Highlights & Insights¶
- Feasibility Verification under Extreme Resource Constraints: 23k parameters + 30ms latency, achieving real-time navigation on a $20 MCU, showing significant engineering value.
- Clever Temporal Encoding: Substituting RNNs (LSTM/GRU) with 20 concatenated frame channels bypasses the limitation of TFLite Micro not supporting recurrent layers.
- Dual-core Parallel Design: Decoupling the control loop from inference ensures that occasional inference delays do not affect motor control.
- Complete Reproducible Solution: Code, firmware, dataset, and hardware BOM are all open-source, facilitating reproduction and extension.
- Extremely Low Quantization Loss: INT8 quantization incurs almost zero accuracy loss (>99.7%), demonstrating the efficacy of quantizing small models.
Limitations & Future Work¶
- The correlation coefficient between steering and throttle is only ~0.6, indicating room for improvement in model control precision.
- Insufficient Dataset Diversity: Track structures are highly similar (fixed wall heights, road widths) and lack obstacles of varying heights or shapes, making generalization to real-life environments challenging.
- Forward-Only Support: Backward navigation is not supported; backward dynamics are more complex and require richer datasets.
- No Odometer/Encoder Feedback: Relying entirely on visual depth without closed-loop motion state estimation makes state estimation unreliable in low-texture environments.
- Connection Resource Conflicts: ESP32 peripherals (SD card vs WiFi) share the same bus, which limits system scalability.

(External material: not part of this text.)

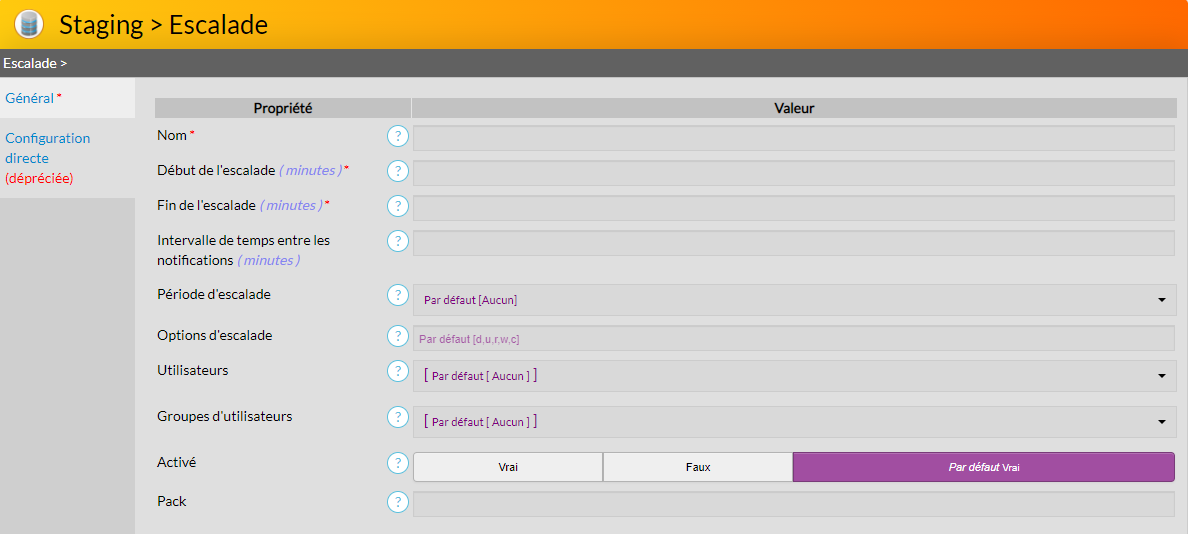Viewport: 1188px width, 534px height.
Task: Expand the Période d'escalade dropdown
Action: pos(794,299)
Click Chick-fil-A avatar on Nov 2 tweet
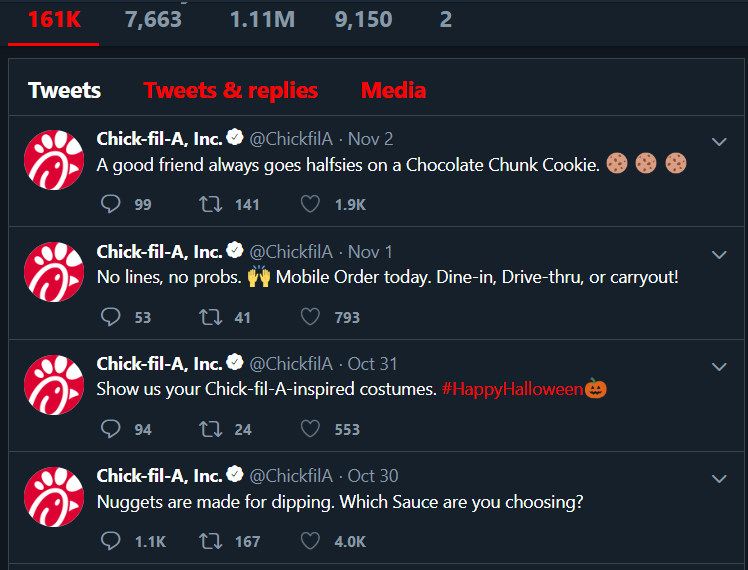Screen dimensions: 748x570 tap(54, 160)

- The upper limit of model parameters is about 50k (to maintain 20 FPS), preventing the deployment of deeper architectures.
Related Work & Insights¶
| Aspect | TinyNav | Traditional MCU Navigation | Single-board Computer (SBC) Approach |
|---|---|---|---|
| Hardware Cost | ~$20 | ~$10-30 | >$50 |
| Power Consumption | Extremely Low | Low | Mid-to-High |
| Model Complexity | 23k parameter CNN | Rule-based algorithms | Millions of parameters |
| Sensor | ToF Depth Camera | Ultrasonic/Infrared | RGB/LiDAR |
| Temporal Modeling | Channel Concatenation | None | LSTM/Transformer |
| Inference Latency | 30ms | N/A | 50-200ms |
- Similar to previous TinyML speech recognition work [3], the importance of sensor hardware consistency is emphasized (the same sensor must be used for training and deployment).
- More complex than traditional TinyML architectures (e.g., Edge Impulse 1D CNN), as it handles a 2D spatial + temporal navigation task.
Related Work & Insights¶
- The concept of multiplexing channels for temporal encoding can be generalized to other scenarios requiring temporal awareness where recurrent layers are unsupported by the target deployment environment.
- This approach could be combined with wheel encoders for closed-loop control to potentially improve performance in complex environments.
- If future ESP32 iterations support larger models (e.g., through NPU acceleration), deeper architectures or multi-sensor fusion could be explored.
- Dataset diversity remains the primary bottleneck for improving generalization; sim-to-real transfer or domain randomization is highly worth investigating.
Rating¶
- Novelty: ⭐⭐⭐⭐ — The core techniques (CNN + quantization) are not novel, but the system integration on an MCU has practical value.
- Experimental Thoroughness: ⭐⭐⭐⭐ — Grad-CAM and correlation analyses are present, but quantitative evaluations are limited, and comparison with other methods is lacking.
- Writing Quality: ⭐⭐⭐⭐⭐ — Clear structure, detailed description of methods, with a particularly substantial hardware engineering section.
- Value: ⭐⭐⭐⭐ — Serves as a useful reference for the TinyML robotics community, though generalization capabilities and control precision still need improvement.